═══ 本文

四十を過ぎたら死を意識し始める。四十未満の年下から四十の心情を尋ねられた時に僕が必ず冗談半分で話すことだけれど、半分は本気だ。人の寿命を八十と仮定した場合、四十になるまでは残された時間はまだ体験したことの無い「未知」の長さであると言える。けれど四十になった途端に「この先自分に残された時間」が「これまで自分が過ごしてきた時間」を下回る。八十で死ぬという仮定に基づく数字上の計算でしかないけれど、これが心情に及ぼす影響は意外と大きいものだ。

そんな風に死を意識し始めてまだ数年、比較的年の近いバイオリニストの友人の訃報が届いた。

友人、と呼べるほどの付き合いはなかったかもしれないけれど、それでも僕が友人と呼んでもきっと彼は当たり前のことように屈託の無い笑顔で受け入れてくれただろう。そんな彼が突然この世を去ってしまった。最後に会ったのはいつだったか思い出せないけれど、酒の席であったことは間違いないだろう。いずれまた、酒を酌み交わす機会が自然に訪れるだろうと思っていたのだけど、その機会を得られぬままに彼はこの世を去ってしまった。病院が大嫌いで、当人が自らの病を知っていたのかどうかは分からないけれど癌があっという間に進行し、病院に搬送されてからわずか半月で息を引き取ってしまったということだ。

══════
═══ 提供資料

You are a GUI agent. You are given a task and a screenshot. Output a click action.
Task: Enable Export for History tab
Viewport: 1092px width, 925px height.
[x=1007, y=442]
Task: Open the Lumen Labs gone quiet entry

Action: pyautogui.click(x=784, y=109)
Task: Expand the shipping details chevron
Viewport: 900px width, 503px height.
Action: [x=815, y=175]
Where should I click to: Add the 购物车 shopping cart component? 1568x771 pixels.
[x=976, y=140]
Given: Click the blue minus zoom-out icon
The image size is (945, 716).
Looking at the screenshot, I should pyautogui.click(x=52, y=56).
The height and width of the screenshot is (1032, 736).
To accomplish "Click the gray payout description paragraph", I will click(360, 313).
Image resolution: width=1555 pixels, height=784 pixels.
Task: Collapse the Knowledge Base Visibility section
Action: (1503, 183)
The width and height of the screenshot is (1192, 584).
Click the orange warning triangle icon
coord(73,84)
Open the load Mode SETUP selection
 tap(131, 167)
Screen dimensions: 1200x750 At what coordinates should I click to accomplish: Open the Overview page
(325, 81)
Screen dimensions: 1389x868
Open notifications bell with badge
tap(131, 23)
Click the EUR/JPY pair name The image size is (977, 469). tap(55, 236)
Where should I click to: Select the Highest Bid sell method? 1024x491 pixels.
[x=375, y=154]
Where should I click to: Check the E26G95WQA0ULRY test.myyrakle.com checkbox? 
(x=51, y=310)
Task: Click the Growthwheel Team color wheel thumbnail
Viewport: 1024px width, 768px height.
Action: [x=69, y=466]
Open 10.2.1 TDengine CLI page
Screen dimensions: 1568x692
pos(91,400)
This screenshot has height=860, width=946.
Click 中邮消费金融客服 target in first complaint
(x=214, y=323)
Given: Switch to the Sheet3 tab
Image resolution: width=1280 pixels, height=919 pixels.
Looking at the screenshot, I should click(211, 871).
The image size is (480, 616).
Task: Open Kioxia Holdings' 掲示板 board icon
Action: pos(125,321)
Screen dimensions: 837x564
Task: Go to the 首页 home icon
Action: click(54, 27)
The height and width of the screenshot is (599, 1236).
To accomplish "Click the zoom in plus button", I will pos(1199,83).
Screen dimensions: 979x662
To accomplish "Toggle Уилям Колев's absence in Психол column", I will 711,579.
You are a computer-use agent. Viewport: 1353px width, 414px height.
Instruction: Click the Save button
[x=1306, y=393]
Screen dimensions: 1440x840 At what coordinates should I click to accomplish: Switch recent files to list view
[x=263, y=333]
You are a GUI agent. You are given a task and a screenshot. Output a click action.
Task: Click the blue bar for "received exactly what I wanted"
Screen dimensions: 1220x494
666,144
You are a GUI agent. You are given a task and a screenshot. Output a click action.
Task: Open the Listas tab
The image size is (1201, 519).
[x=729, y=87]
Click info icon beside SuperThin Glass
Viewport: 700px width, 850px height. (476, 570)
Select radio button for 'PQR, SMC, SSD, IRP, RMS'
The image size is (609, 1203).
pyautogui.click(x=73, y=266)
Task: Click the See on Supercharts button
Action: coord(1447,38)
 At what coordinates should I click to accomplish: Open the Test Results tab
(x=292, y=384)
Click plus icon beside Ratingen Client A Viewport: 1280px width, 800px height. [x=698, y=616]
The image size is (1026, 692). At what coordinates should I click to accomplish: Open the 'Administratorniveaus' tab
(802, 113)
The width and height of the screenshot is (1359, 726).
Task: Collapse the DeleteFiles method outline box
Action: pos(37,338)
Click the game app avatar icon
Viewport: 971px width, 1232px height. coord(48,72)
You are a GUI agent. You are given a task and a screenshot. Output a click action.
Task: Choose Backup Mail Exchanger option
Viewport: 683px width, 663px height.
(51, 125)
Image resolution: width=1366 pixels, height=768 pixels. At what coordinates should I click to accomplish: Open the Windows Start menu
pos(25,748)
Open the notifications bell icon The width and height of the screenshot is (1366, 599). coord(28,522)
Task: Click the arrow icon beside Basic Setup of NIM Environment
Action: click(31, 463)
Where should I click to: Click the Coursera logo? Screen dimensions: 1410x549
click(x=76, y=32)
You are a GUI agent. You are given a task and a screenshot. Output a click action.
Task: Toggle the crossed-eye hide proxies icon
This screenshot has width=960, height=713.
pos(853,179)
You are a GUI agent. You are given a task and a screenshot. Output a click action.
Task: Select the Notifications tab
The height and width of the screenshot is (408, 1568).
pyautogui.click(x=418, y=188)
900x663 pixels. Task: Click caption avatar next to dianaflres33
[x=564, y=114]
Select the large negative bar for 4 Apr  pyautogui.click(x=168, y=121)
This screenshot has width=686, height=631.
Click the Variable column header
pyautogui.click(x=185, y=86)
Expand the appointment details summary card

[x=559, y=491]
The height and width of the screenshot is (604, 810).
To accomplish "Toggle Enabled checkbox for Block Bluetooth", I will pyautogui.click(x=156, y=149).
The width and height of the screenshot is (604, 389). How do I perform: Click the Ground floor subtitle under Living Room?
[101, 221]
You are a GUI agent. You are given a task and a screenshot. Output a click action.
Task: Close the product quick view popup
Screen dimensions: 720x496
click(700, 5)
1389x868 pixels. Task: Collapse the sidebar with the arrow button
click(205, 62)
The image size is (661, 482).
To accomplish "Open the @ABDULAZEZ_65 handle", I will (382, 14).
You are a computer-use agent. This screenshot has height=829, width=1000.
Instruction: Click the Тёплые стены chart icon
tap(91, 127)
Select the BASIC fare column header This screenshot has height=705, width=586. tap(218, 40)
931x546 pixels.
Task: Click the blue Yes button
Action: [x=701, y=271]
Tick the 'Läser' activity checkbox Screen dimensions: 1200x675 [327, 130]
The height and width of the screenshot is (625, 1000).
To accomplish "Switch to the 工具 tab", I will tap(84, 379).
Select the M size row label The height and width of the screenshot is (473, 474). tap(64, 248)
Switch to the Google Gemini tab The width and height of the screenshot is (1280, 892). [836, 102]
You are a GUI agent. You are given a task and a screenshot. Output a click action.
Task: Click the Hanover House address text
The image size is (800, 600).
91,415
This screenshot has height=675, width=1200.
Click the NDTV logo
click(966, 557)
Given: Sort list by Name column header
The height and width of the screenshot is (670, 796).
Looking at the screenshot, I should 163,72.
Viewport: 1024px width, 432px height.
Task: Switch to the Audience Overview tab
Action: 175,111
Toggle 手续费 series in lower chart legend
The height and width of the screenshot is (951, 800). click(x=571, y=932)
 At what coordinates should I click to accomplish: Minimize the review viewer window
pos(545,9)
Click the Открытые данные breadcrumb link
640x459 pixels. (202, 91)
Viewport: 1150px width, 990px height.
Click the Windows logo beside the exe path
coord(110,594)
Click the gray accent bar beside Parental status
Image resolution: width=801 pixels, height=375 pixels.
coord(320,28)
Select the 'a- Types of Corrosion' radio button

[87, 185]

══════

- [やること]:
1. 本文で「」にくくられている言葉を、すべて書き出してください。
2. 本文の"四十を過ぎたら死を意識し始め"から"ニストの友人の訃報が届いた。"までを、そのまま書き写してください。
資料は使わなくてかまいません。

- [答え]:
1.
「未知」
「この先自分に残された時間」
「これまで自分が過ごしてきた時間」

2.
四十を過ぎたら死を意識し始める。四十未満の年下から四十の心情を尋ねられた時に僕が必ず冗談半分で話すことだけれど、半分は本気だ。人の寿命を八十と仮定した場合、四十になるまでは残された時間はまだ体験したことの無い「未知」の長さであると言える。けれど四十になった途端に「この先自分に残された時間」が「これまで自分が過ごしてきた時間」を下回る。八十で死ぬという仮定に基づく数字上の計算でしかないけれど、これが心情に及ぼす影響は意外と大きいものだ。

そんな風に死を意識し始めてまだ数年、比較的年の近いバイオリニストの友人の訃報が届いた。